Locate the line containing "Image resolution: width=1000" in the entries below, then retype it and every later line exactly, leaving out pictures.

::: Supplied data :::

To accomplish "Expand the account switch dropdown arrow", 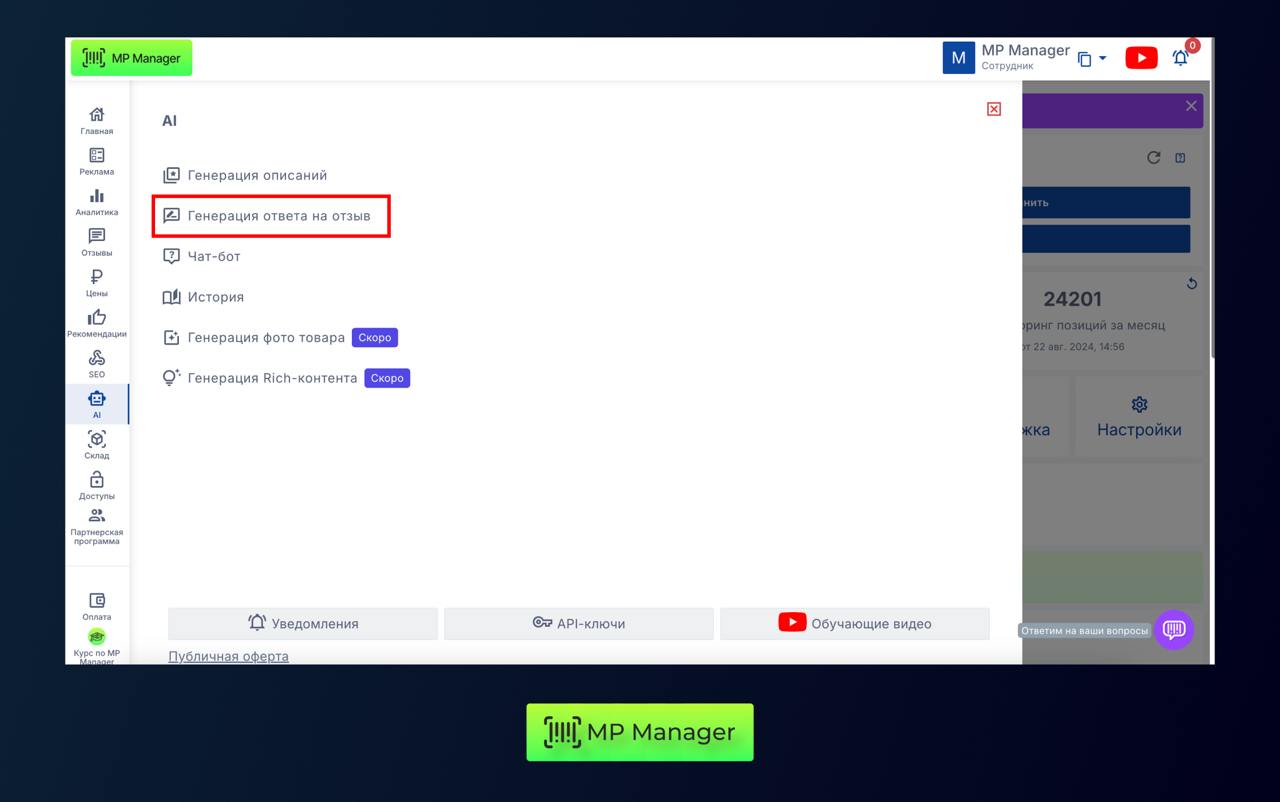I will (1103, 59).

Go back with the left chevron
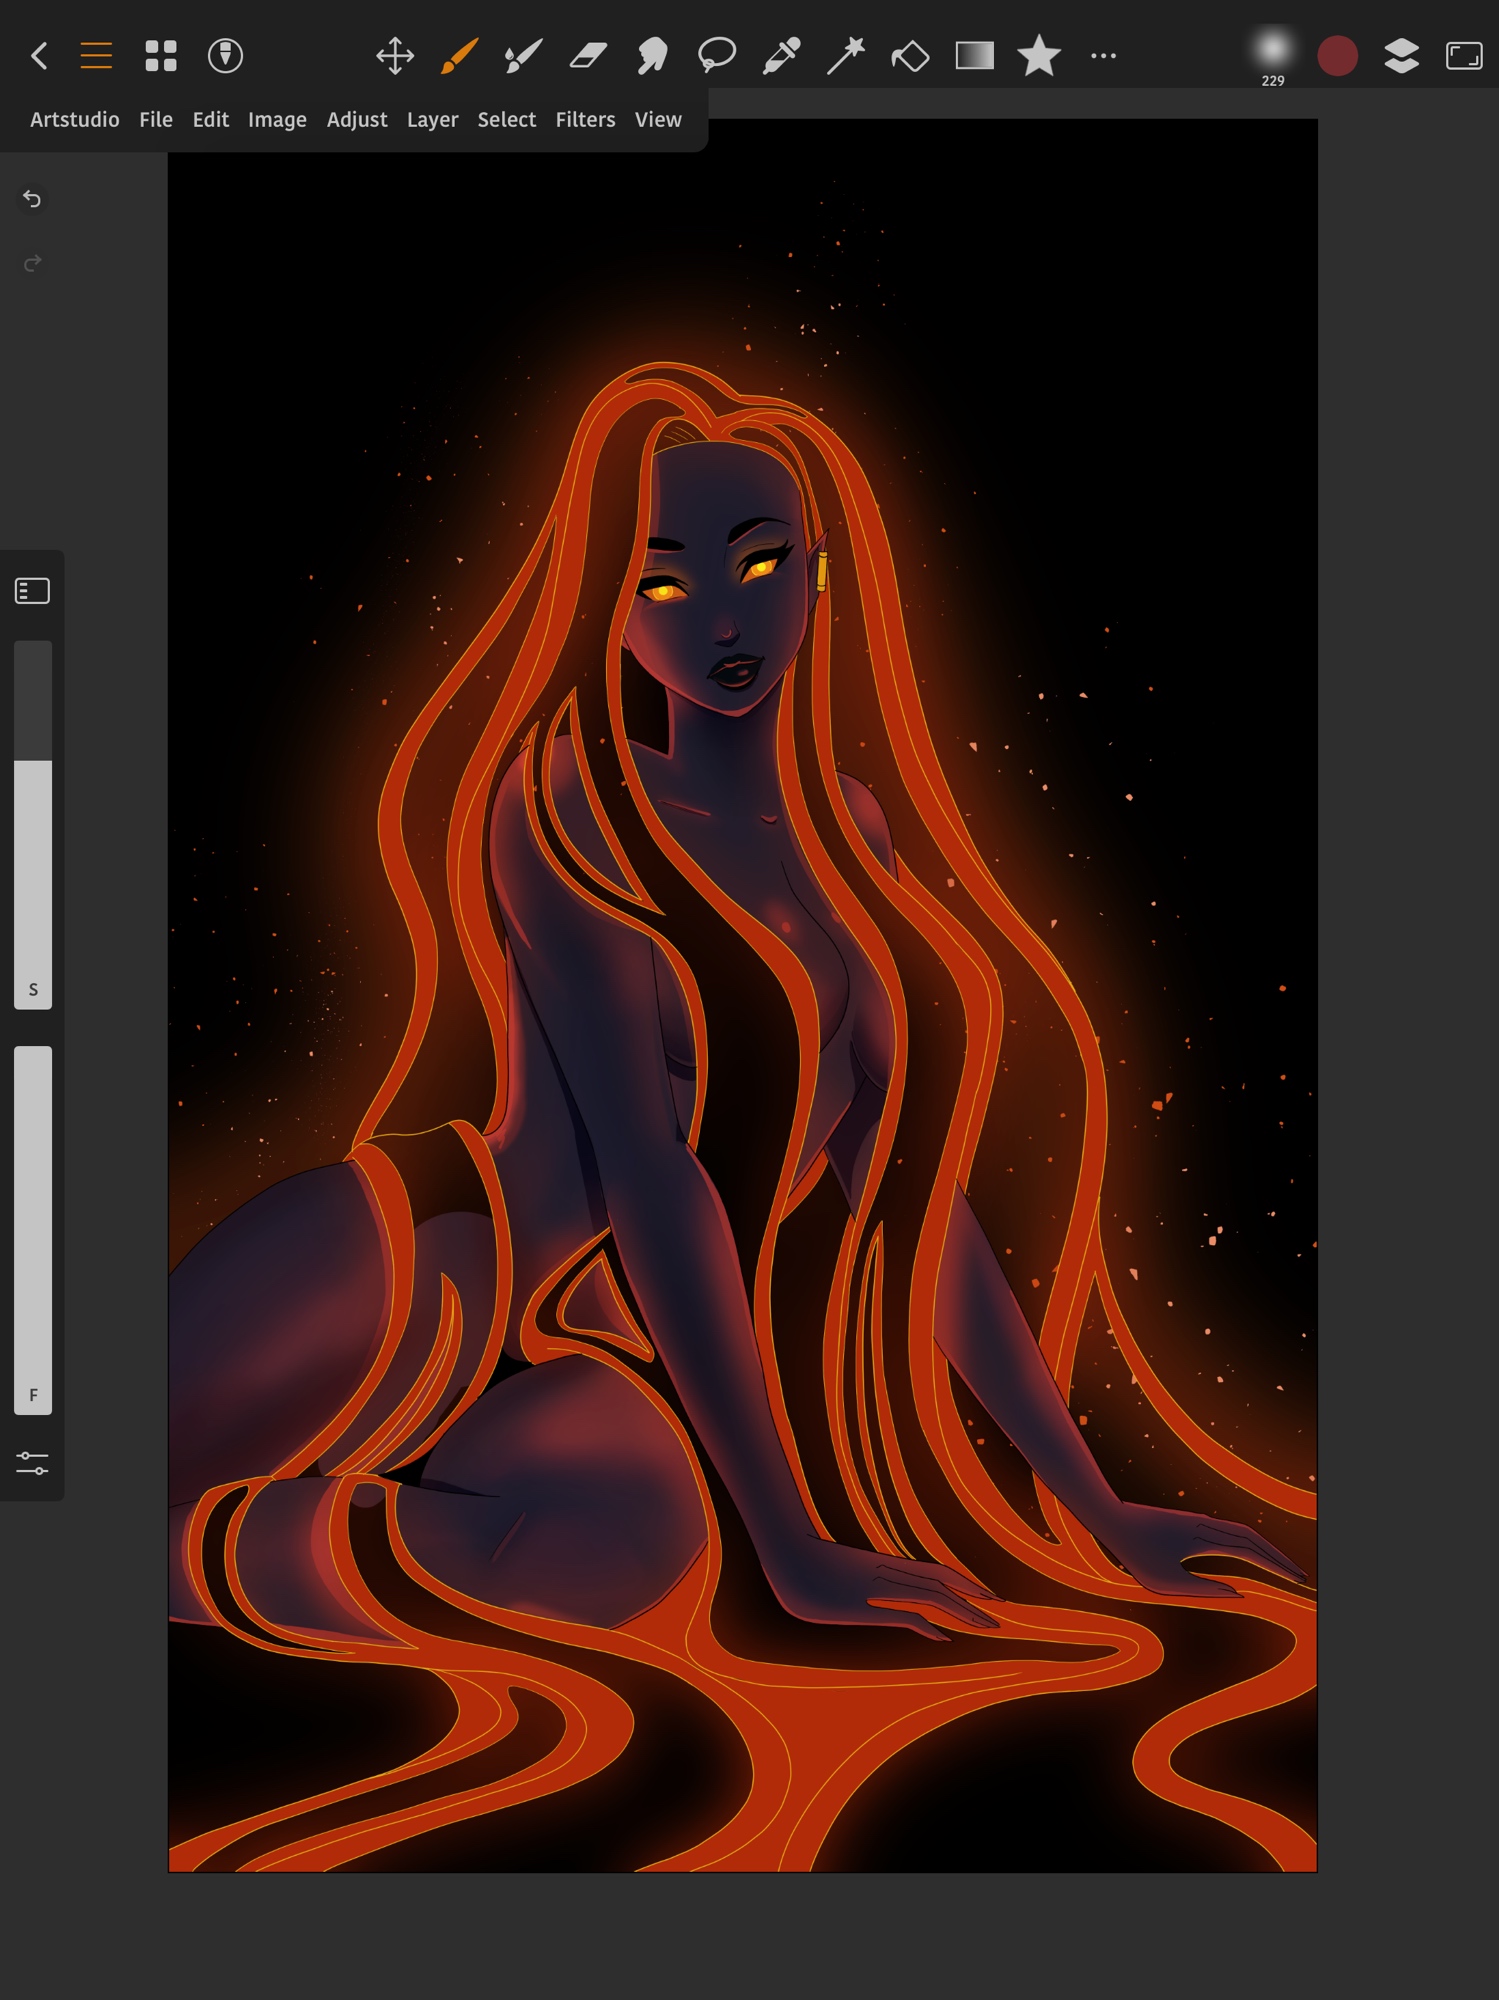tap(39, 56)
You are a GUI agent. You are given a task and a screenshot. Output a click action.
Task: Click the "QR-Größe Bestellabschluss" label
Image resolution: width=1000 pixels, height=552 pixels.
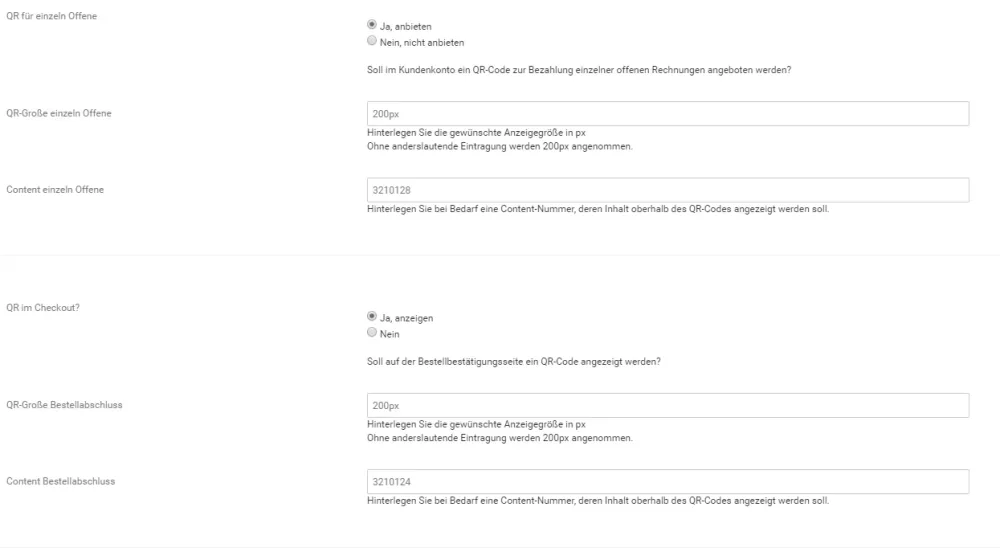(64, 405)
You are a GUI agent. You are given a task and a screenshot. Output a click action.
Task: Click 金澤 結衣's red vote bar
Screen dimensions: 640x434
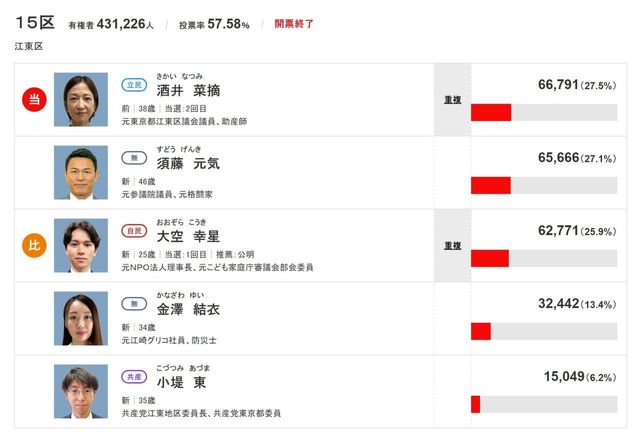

:::

### Task answer:
Image resolution: width=1000 pixels, height=552 pixels.
(64, 405)
You are a GUI agent. You are given a task and a screenshot. Output a click action.
Task: Click 金澤 結衣's red vote bar
Screen dimensions: 640x434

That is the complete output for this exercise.